▸ **PROMPT**
A word-for-word copy of the entries, with the images left out, is what you should write.

- Opening Delimiter -

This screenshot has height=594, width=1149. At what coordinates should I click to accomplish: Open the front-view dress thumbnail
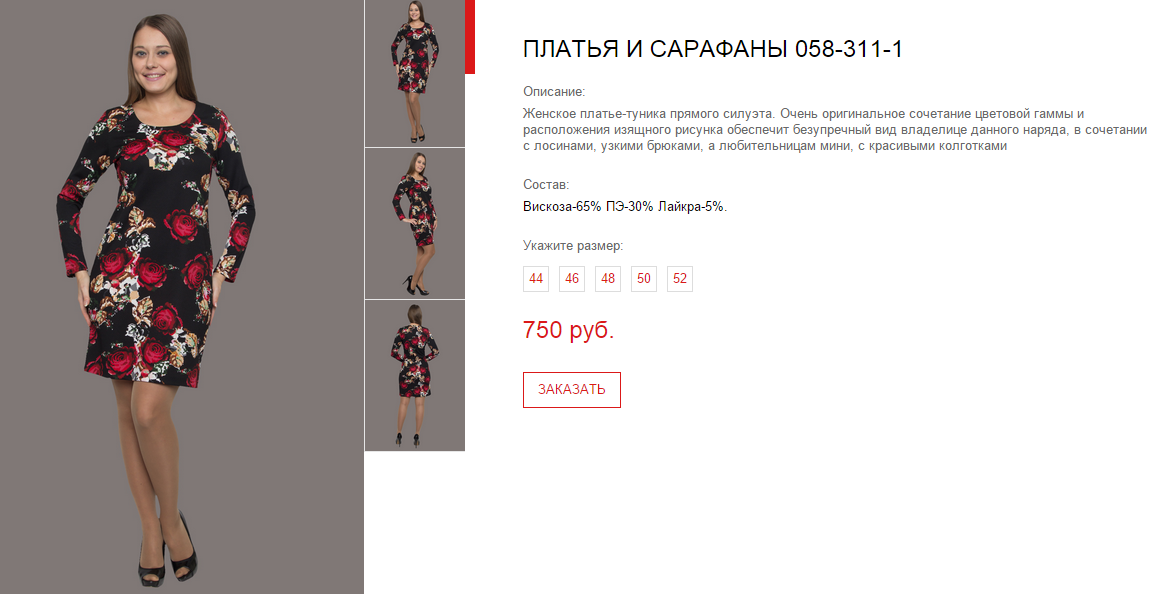click(x=415, y=73)
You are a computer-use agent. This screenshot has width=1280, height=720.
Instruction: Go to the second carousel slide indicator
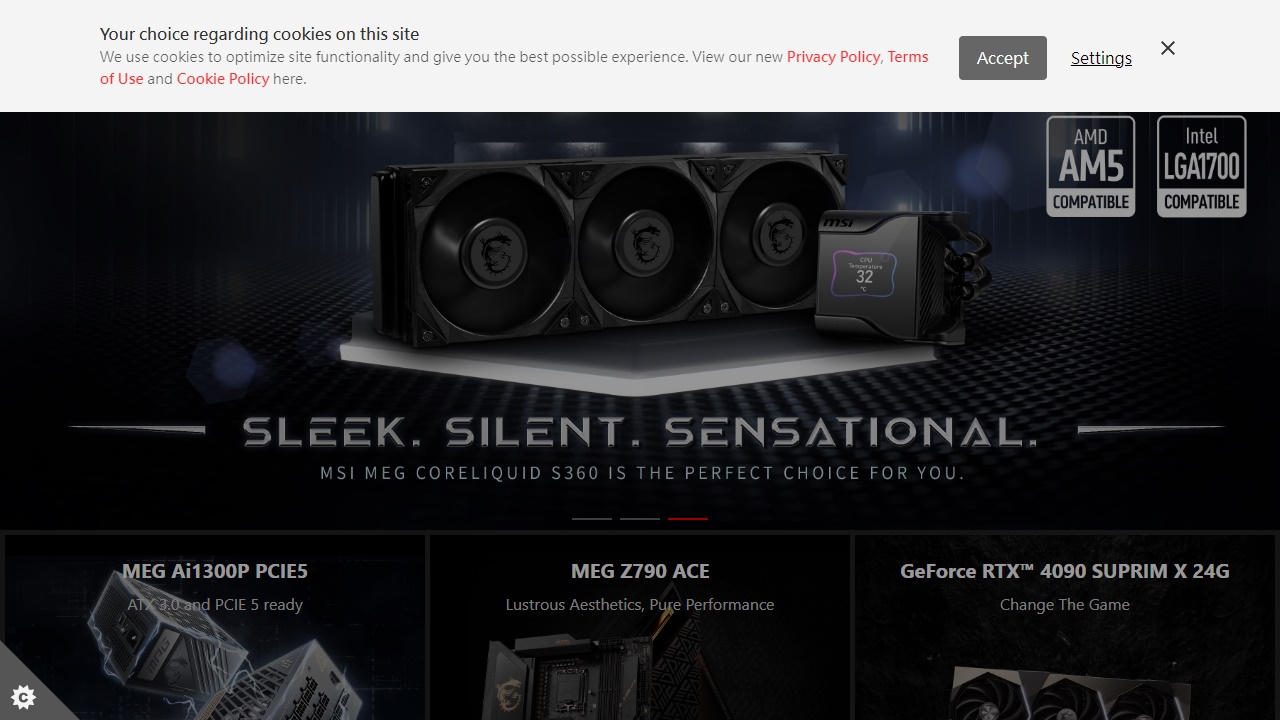640,519
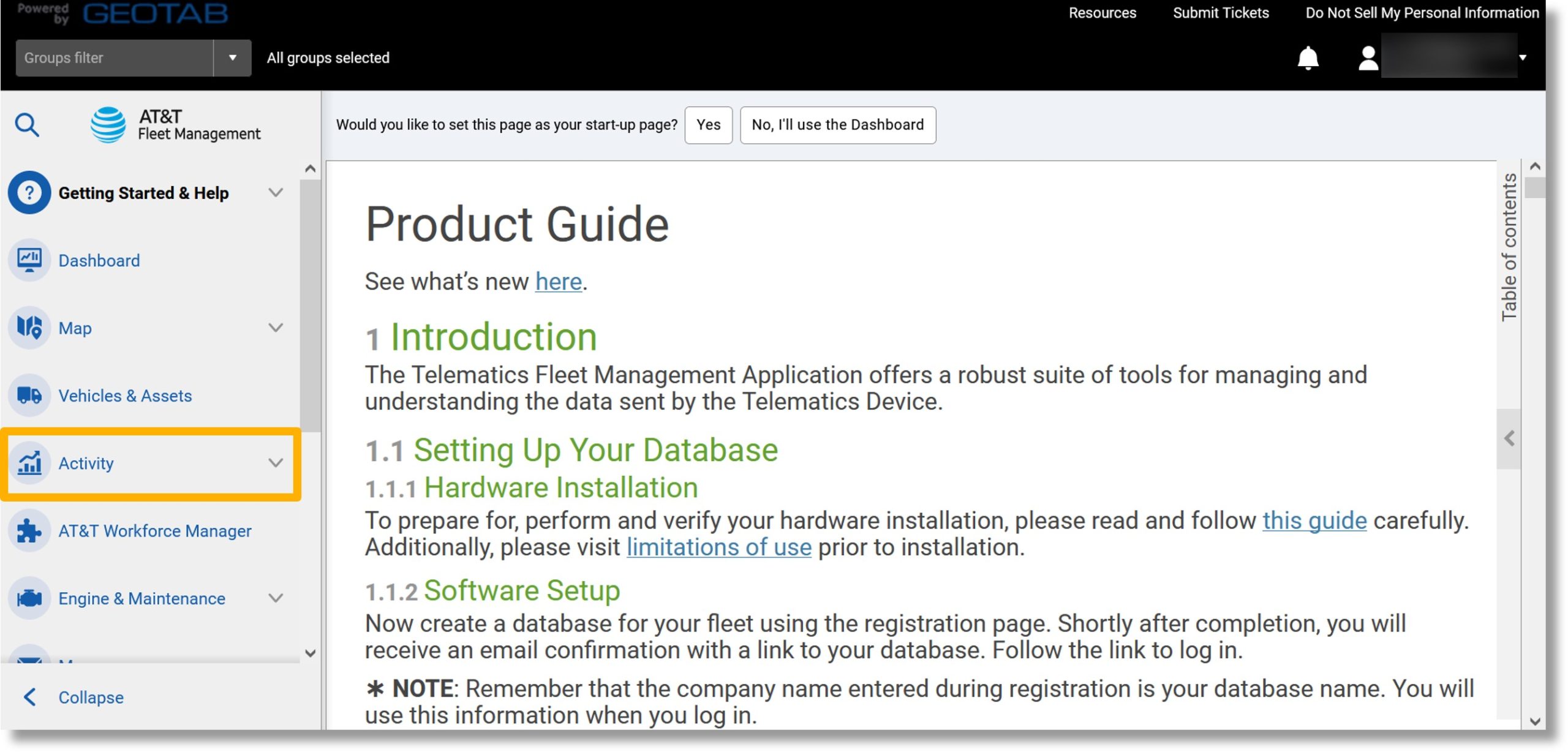Click the Map sidebar icon

[29, 327]
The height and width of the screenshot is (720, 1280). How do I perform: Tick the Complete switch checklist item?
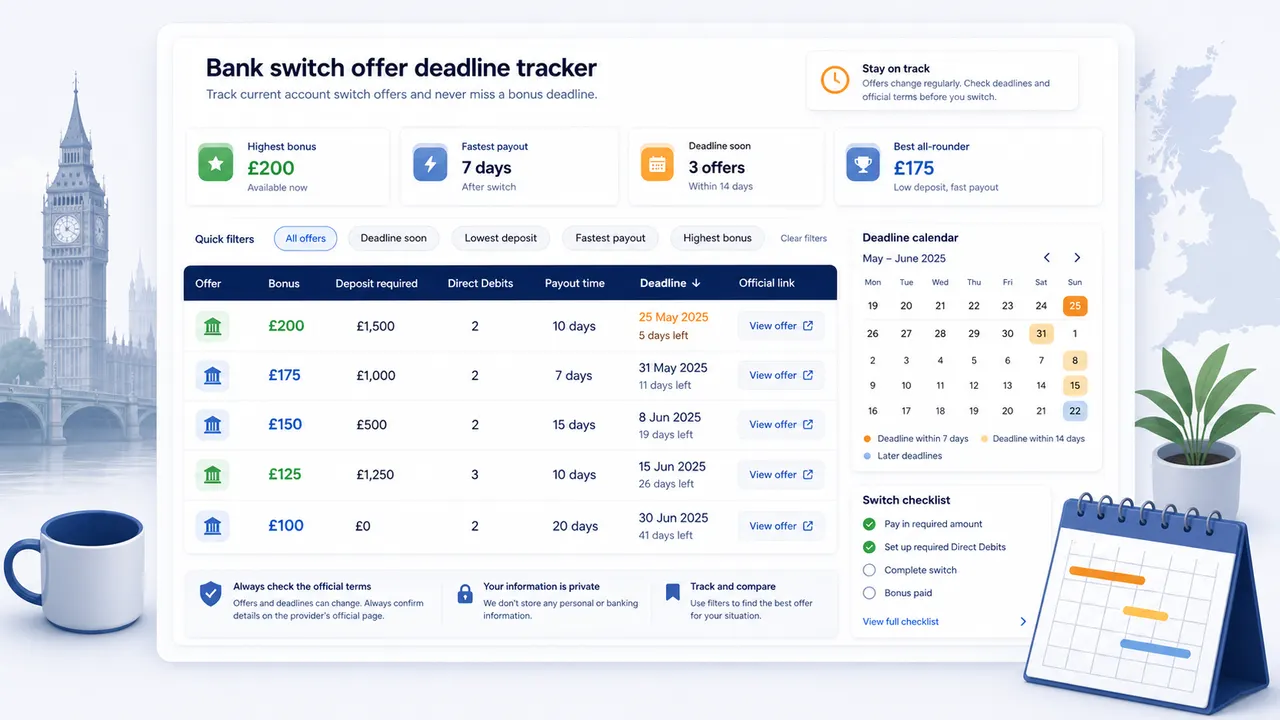coord(869,570)
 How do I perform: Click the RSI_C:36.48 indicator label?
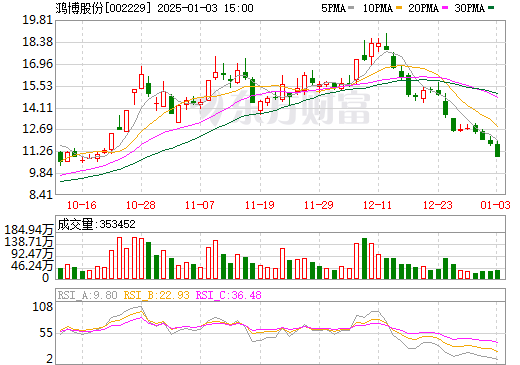coord(229,295)
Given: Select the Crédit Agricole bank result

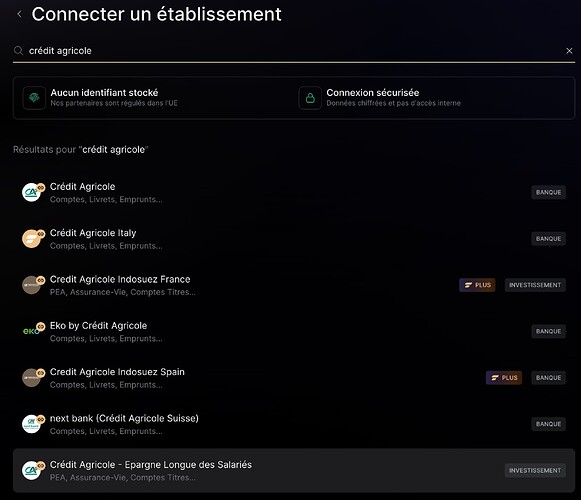Looking at the screenshot, I should 294,192.
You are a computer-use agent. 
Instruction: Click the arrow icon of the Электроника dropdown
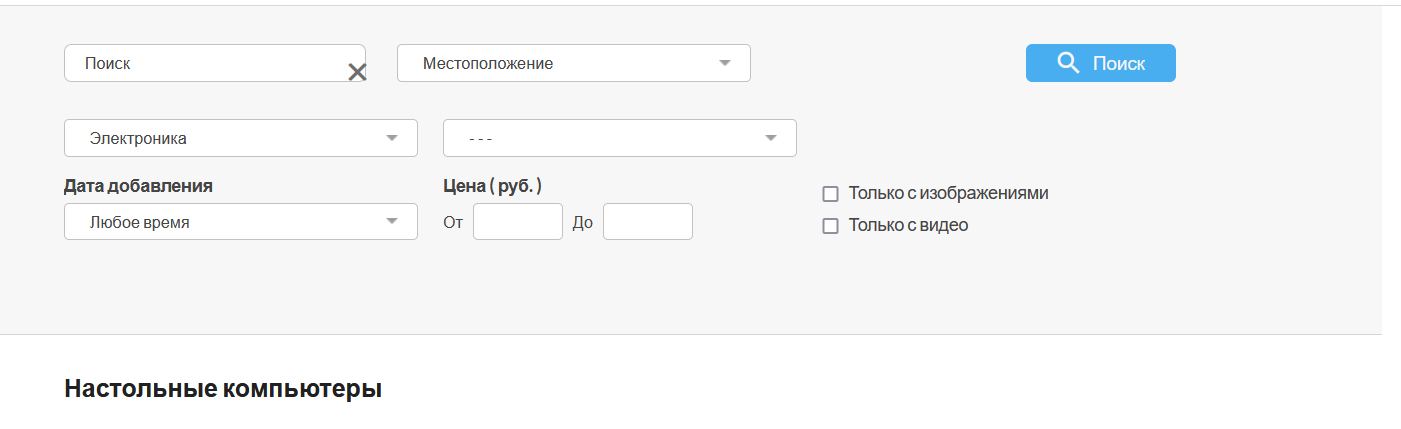(x=392, y=138)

- Closing Delimiter -

▸ **RESPONSE AREA**
This screenshot has height=594, width=1149. At what coordinates should I click to accomplish: Open the front-view dress thumbnail
click(x=415, y=73)
You are a computer-use agent. This screenshot has width=1280, height=720.
Instruction: Go to the second carousel slide indicator
640,519
Click the Map sidebar icon

[29, 327]
The height and width of the screenshot is (720, 1280). How do I perform: Tick the Complete switch checklist item?
coord(869,570)
 How do I perform: Click the RSI_C:36.48 indicator label?
coord(229,295)
Given: Select the Crédit Agricole bank result

Looking at the screenshot, I should 294,192.
You are a computer-use agent. 
Instruction: Click the arrow icon of the Электроника dropdown
(x=392, y=138)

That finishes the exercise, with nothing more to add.